Where a line of the following data contains the string "agent", include it in the tally. Report the total alone.

> _Dataset_
+++
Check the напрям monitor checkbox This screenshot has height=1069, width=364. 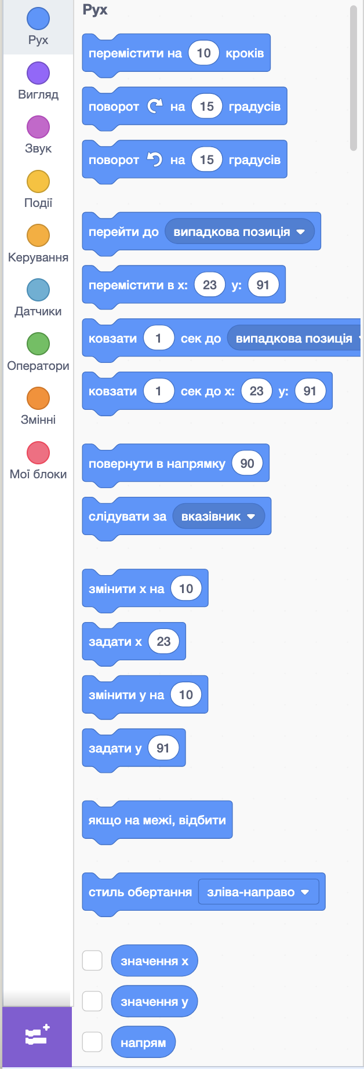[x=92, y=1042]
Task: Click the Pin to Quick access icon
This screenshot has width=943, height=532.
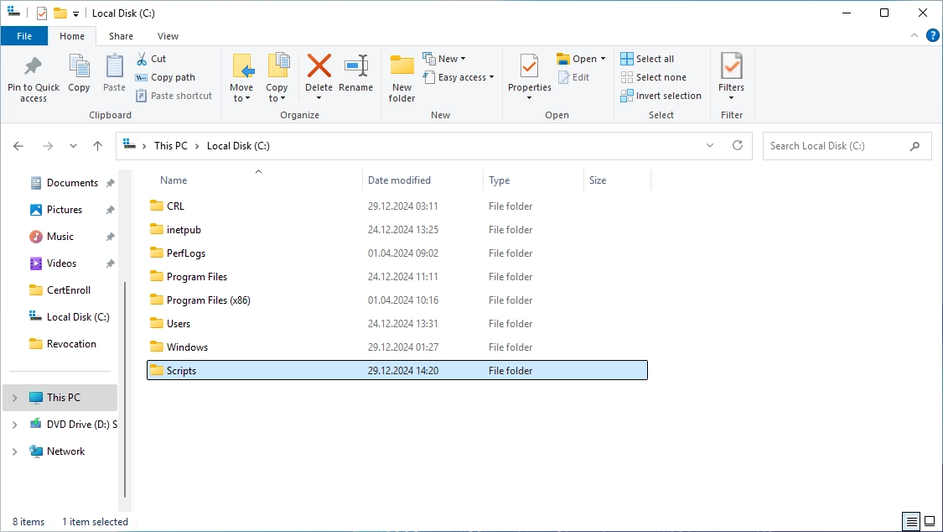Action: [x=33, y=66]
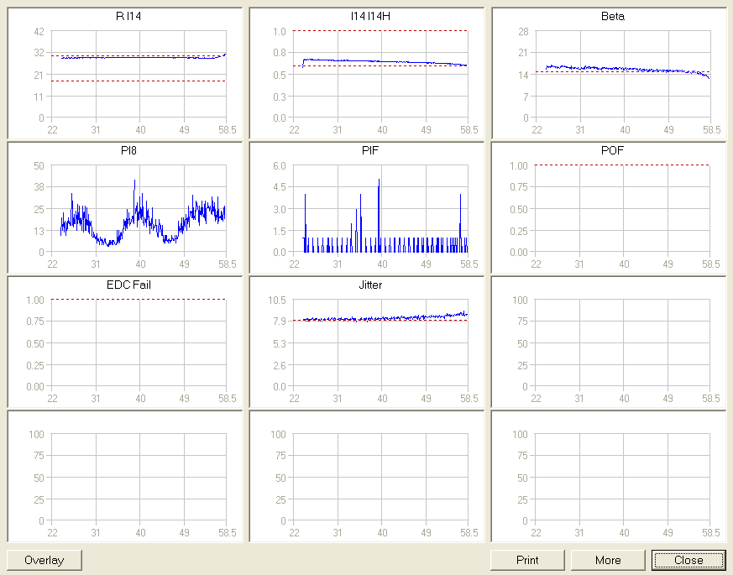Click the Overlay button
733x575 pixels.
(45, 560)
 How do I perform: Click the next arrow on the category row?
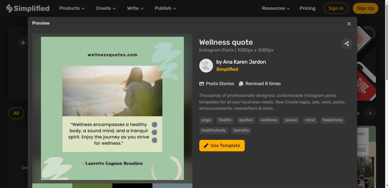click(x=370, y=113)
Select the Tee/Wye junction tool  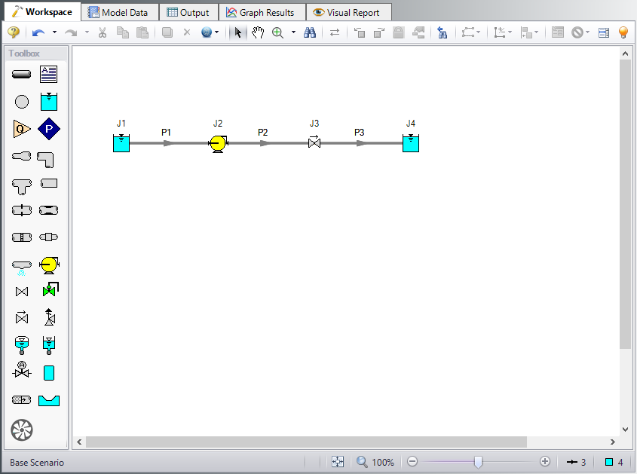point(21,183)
+++
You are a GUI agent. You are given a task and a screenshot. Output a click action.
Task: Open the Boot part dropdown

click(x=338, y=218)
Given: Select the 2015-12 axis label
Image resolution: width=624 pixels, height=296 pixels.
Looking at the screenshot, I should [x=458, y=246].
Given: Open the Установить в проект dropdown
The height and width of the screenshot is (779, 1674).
+++
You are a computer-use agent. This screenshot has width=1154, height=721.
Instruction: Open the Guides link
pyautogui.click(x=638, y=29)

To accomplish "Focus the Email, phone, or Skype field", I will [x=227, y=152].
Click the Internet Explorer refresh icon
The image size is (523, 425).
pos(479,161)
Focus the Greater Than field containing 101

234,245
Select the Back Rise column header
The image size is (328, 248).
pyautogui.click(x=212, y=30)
+++
> _Exercise response_
2